──────── TEXTO SELECIONADO ────────

No que o portal Zero Hedge descreveu como “a reversão mais rápida do ‘TACO’ [Trump Always Chicken Out – Trump sempre amarela] até agora”, o presidente dos EUA foi à sua rede Truth Social no domingo (12) dirigir-se ao “altamente respeitado presidente Xi”, menos de 48 horas depois de ameaçar a China com “tarifas de 100%” e coisas piores, acusar Pequim de “postura extremamente hostil” e insinuar que não se reuniria mais com o presidente chinês na cúpula da APEC na Coreia do Sul ainda este mês.
Antes, também no domingo, o Ministério do Comércio da China manifestou-se em um comunicado publicado online: “Não queremos uma guerra tarifária, mas não temos medo de uma.”
“Recorrer frequentemente à ameaça de altas tarifas não é a maneira correta de se dar bem com a China”, disse o órgão em seu post, que foi apresentado como uma série de respostas de um porta-voz a quatro perguntas de meios de comunicação.
“Se o lado dos EUA insistir obstinadamente em sua prática, a China certamente tomará resolutamente as medidas correspondentes para salvaguardar seus direitos e interesses legítimos”.
EXPORTAÇÃO DE TERRAS RARAS SÓ COM LICENÇAS ESSENCIAIS
Na quinta-feira, a China anunciou um conjunto abrangente de controles sobre a exportação de terras raras, grupo de 17 minerais essenciais para a produção de chips, veículos elétricos, equipamentos militares e tecnologia de ponta, assim como das tecnologias associadas.
As novas regras ampliam o escopo de produtos sujeitos a licenças especiais, incluindo compostos refinados de neodímio, disprósio e térbio — elementos usados em motores de precisão, lasers, radares e sistemas de comunicação militar. Empresas estrangeiras que desejem importar esses materiais deverão apresentar documentação detalhada sobre o uso final, destino e parceiros envolvidos.

──────── DADOS FORNECIDOS ────────

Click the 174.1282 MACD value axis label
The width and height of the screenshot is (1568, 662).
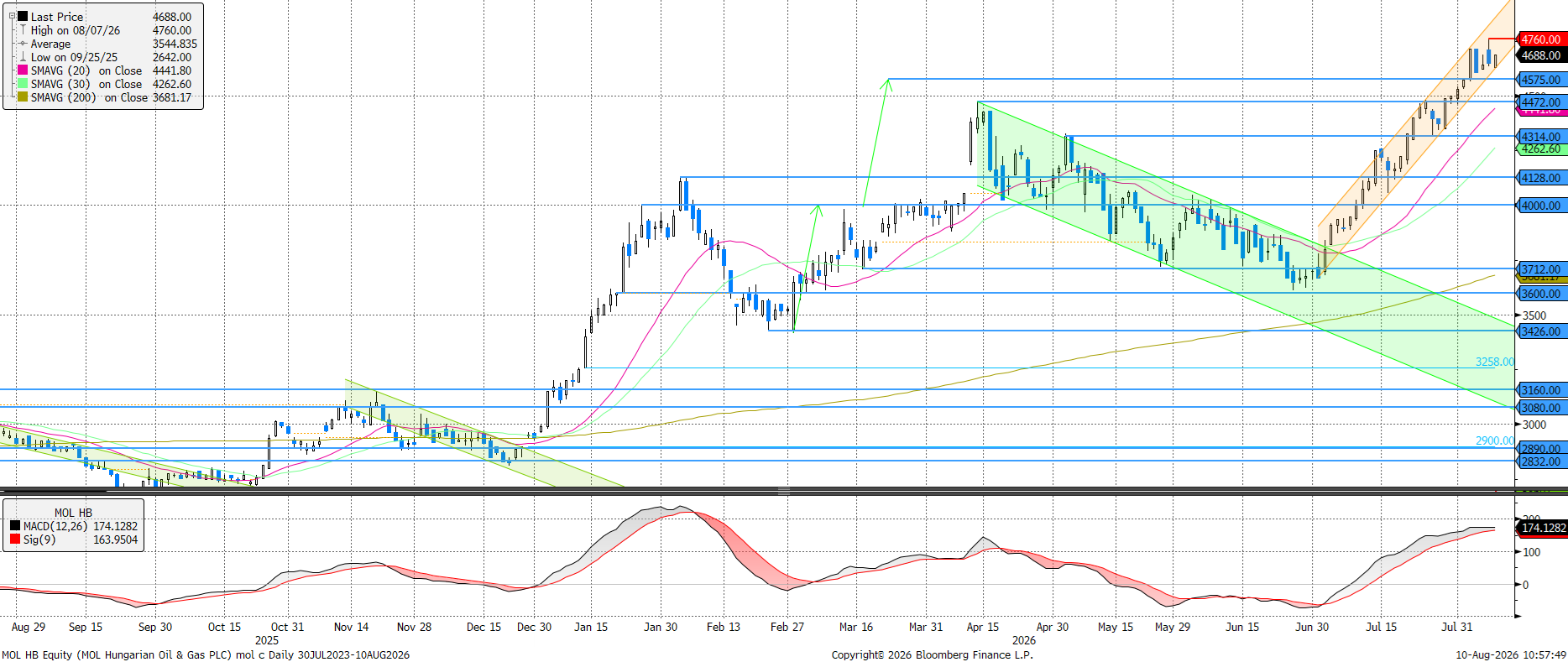[x=1544, y=528]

────────

◆ LISTA DE EXERCÍCIOS
1 - De acordo com o texto sobre a disputa tarifária entre EUA e China, quantos minerais formam o grupo das terras raras?
2 - Prossiga com o texto sobre a disputa tarifária entre EUA e China a partir do ponto em que ele termina.

◆ RESPOSTAS DAS TAREFAS
1 - 17 minerais.

2 -
Essas medidas representam uma versão chinesa da regra de produtos estrangeiros diretos dos EUA, usada por Washington para restringir exportações de semicondutores à China.
A decisão também está alinhada ao plano de transição ecológica e de fortalecimento da manufatura avançada, em que a China busca agregar valor à produção de alta tecnologia dentro de seu próprio território.
93% DOS IMÃS DE TERRAS RARAS
A China responde por quase 70% da mineração mundial de terras raras, 90% do processamento e 93% da fabricação de ímãs de terras raras. O novo regime de licenciamento cobrirá ímãs estrangeiros e semicondutores que contenham ao menos 0,1% de terras raras pesadas de origem chinesa.
As regras entrarão em vigor gradualmente a partir de 1º de dezembro. Exportações para usuários militares serão majoritariamente negadas, enquanto fabricantes de semicondutores terão seus pedidos avaliados caso a caso.
O comunicado registrou que na terça-feira entram em vigor as novas taxas portuárias dos EUA sobre navios chineses. Em resposta, a China irá impor taxas portuárias aos navios norte-americanos.
O post disse ainda que Washington introduziu nas últimas semanas várias novas restrições, incluindo a expansão do número de empresas chinesas sujeitas aos controles de exportação dos EUA. Uma das respostas da China foi abrir uma investigação antimonopolista sobre a Qualcomm.
As exportações de tecnologias e seus transportadores relacionados à mineração, fundição e separação de terras raras, bem como fundição de metais, fabricação de materiais magnéticos e reciclagem e utilização de terras raras de fontes secundárias, não serão permitidas sem aprovação, afirmou o Ministério do Comércio em um comunicado à imprensa.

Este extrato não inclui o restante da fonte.